1.1563238469968367	1.1557931272432078	1.1552629982206257	1.1547334581078446	1.154204505091039	1.1536761373637747	1.153148353126979	1.1526211505889112	1.152094527965133	1.1515684834784794	

In [17]:
W,b=linear_reg(X_train_std,Y_train,alpha=0.1)

0.9116086011026885	0.2312209165982425	0.23117815961078378	0.2311774977465675	0.23117748749898212	0.23117748734031987	0.2311774873378633	0.23117748733782525	0.2311774873378247	0.2311774873378247	

这个简单实验比较发现，相比于Normalization，Standardization能够更快地加速模型的收敛，这跟最小二乘法对于数据先验分布为正态分布的假设是一致的。

数据归一化工具简单打包：

In [18]:
def Standardization(X_train,X_test):
    X=np.row_stack((X_train,X_test))

    X_avg=X.mean(axis=0)
    X_std=X.std(axis=0)

    X_train_std=(X_train-X_avg)/X_std
    X_test_std=(X_test-X_avg)/X_std
    return X_train_std,X_test_std

## mini-batch梯度下降

In [19]:
def linear_reg(X,Y,alpha=0.000001,max_iter=2000,batch_size=32):
    Y=Y.reshape((-1,1))
    
    n=X.shape[0]
    m=X.shape[1]
    num_batch = n // batch_size
    
    W = np.random.rand(m).reshape((m, 1))  # 权重
    b = 1  # 偏置

    for epoch in range(max_iter):
        
        ######  mini-batch  ######
        for i in range(num_batch + 1):    # 有可能有多余的不完整batch，多循环一次
            start_index = i * batch_size
            end_index = (i + 1) * batch_size
            
            if start_index < n:
                # 切片操作不会引发越界
                X_batch = X[start_index:end_index + 1]
                Y_batch = Y[start_index:end_index + 1]
                
            n_batch=X_batch.shape[0]
            Y_hat_batch=np.dot(X_batch, W)+b

            dW = 2 * X_batch.T.dot(Y_hat_batch - Y_batch) / n_batch
            db = 2 * np.sum(Y_hat_batch - Y_batch) / n_batch
        
        
            W -= alpha * dW
            b -= alpha * db
        ######  mini-batch  ######
        
        if epoch%200==0:
            Y_hat=np.dot(X, W)+b
            L=np.sum((Y-Y_hat)**2)**0.5/n_sample
            print(L,end='\t')

    return W,b

W,b=linear_reg(X_train,Y_train)

6.100956335262958	1.1316041413155549	1.0006288374056365	0.8978036065957842	0.8163045383724775	0.7515903529855809	0.7004122054230549	0.6602646766232462	0.6290989351918346	0.6051841017882558	

单纯的mini-batch并没有很明显的提升模型表现，我们再加上Standardization：

In [20]:
X_train_std,X_test_std=Standardization(X_train,X_test)
W,b=linear_reg(X_train_std,Y_train,batch_size=32)
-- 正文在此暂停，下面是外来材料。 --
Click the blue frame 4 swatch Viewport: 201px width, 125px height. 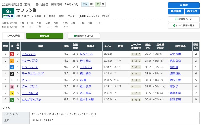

1.1983956793352732	1.1980861532565288	1.1977766928764577	1.1974672979226524	1.1971579681282514	1.1968487032318884	1.1965395029776387	1.1962303671149677	1.1959212953986793	1.1956122875888648	

额，表现并不是很理想，甚至在加大max_iter值后模型还是没有收敛，可能是数据量太小，mini-batch引入的随机性对模型的收敛起了一个反作用。